(Beginning of Data in this exercise)

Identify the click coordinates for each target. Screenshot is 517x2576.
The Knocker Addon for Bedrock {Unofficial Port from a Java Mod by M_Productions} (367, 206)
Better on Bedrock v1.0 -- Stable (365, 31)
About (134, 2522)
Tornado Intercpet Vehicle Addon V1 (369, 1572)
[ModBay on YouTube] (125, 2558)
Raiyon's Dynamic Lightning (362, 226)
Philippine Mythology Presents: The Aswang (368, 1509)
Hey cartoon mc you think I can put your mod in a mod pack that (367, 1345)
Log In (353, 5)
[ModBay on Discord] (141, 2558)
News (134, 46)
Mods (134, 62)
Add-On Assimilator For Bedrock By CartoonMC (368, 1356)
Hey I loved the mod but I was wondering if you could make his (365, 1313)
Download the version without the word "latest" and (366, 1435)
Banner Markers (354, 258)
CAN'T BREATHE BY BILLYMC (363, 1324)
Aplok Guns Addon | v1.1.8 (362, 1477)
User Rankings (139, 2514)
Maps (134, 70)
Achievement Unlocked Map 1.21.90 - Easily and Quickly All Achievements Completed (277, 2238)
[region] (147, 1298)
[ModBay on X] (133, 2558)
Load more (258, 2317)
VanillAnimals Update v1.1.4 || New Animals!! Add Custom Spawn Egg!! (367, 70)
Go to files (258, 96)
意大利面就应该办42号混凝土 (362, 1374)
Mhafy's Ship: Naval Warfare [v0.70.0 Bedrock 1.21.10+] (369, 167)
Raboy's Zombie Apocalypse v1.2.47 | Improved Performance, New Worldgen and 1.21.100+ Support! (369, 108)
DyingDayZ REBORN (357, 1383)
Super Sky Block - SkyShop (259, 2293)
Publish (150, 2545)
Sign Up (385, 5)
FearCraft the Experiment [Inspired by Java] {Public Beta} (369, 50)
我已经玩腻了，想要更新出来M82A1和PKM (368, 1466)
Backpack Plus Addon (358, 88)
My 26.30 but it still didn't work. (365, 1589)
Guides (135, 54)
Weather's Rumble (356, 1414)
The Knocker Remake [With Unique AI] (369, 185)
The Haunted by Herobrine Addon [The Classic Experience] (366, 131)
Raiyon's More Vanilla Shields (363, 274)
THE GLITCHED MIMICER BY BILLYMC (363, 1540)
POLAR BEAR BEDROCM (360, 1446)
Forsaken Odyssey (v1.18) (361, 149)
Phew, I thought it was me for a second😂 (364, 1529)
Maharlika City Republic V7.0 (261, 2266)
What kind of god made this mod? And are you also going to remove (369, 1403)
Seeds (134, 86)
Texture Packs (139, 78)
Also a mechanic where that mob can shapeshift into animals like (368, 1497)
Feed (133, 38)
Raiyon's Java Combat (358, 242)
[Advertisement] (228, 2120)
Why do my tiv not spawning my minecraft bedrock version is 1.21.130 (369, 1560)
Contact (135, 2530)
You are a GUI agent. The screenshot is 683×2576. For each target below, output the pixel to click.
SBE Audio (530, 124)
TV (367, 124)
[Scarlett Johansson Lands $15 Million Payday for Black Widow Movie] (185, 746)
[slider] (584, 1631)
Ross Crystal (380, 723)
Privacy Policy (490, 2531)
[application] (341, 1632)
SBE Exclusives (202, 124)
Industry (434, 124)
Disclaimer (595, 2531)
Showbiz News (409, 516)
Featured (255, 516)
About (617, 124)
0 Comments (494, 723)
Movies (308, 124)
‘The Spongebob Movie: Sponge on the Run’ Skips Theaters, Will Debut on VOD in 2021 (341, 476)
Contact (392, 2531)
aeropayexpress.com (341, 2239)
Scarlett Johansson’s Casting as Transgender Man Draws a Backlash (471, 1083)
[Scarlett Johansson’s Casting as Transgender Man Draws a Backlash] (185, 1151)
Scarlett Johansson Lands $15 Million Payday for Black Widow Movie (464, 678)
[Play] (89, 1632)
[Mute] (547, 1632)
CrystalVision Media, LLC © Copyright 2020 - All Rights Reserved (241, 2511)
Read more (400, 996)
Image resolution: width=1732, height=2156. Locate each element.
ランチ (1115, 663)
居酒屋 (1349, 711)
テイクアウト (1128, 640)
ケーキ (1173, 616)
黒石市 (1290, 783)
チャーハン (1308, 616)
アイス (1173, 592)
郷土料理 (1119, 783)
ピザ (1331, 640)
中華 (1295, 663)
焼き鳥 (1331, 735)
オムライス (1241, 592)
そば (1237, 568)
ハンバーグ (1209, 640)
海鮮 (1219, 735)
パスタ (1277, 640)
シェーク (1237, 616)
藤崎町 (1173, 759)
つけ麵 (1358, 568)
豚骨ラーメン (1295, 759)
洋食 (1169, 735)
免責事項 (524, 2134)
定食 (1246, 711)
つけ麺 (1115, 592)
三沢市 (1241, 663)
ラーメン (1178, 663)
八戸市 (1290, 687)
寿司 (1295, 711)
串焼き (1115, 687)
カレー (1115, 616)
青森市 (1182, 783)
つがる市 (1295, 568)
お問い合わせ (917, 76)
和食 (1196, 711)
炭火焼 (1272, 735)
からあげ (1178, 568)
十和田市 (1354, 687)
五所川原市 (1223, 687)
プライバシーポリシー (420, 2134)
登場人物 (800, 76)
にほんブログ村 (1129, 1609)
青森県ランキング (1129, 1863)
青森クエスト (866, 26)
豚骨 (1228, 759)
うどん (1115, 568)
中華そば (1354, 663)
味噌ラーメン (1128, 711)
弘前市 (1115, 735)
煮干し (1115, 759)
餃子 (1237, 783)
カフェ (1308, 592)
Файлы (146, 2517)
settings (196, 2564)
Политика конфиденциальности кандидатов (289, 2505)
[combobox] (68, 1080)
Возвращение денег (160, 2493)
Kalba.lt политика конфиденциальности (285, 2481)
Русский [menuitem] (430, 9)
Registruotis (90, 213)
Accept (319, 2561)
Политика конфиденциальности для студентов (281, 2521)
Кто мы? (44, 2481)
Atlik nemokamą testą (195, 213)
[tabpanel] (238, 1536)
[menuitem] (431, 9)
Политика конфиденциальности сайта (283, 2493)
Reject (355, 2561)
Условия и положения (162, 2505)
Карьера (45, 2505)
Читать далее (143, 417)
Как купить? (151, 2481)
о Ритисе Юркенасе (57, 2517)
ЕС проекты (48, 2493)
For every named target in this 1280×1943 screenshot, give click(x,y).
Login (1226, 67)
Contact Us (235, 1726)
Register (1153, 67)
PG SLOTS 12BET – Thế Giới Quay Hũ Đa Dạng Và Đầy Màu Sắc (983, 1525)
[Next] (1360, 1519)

(End of Data in this exercise)

Work required: Look for the line with "Политика конфиденциальности для" in the records above. Repeat it and each line after it exactly.

Response area:
Политика конфиденциальности для студентов (281, 2521)
Кто мы? (44, 2481)
Atlik nemokamą testą (195, 213)
[tabpanel] (238, 1536)
[menuitem] (431, 9)
Политика конфиденциальности сайта (283, 2493)
Reject (355, 2561)
Условия и положения (162, 2505)
Карьера (45, 2505)
Читать далее (143, 417)
Как купить? (151, 2481)
о Ритисе Юркенасе (57, 2517)
ЕС проекты (48, 2493)
For every named target in this 1280×1943 screenshot, give click(x,y).
Login (1226, 67)
Contact Us (235, 1726)
Register (1153, 67)
PG SLOTS 12BET – Thế Giới Quay Hũ Đa Dạng Và Đầy Màu Sắc (983, 1525)
[Next] (1360, 1519)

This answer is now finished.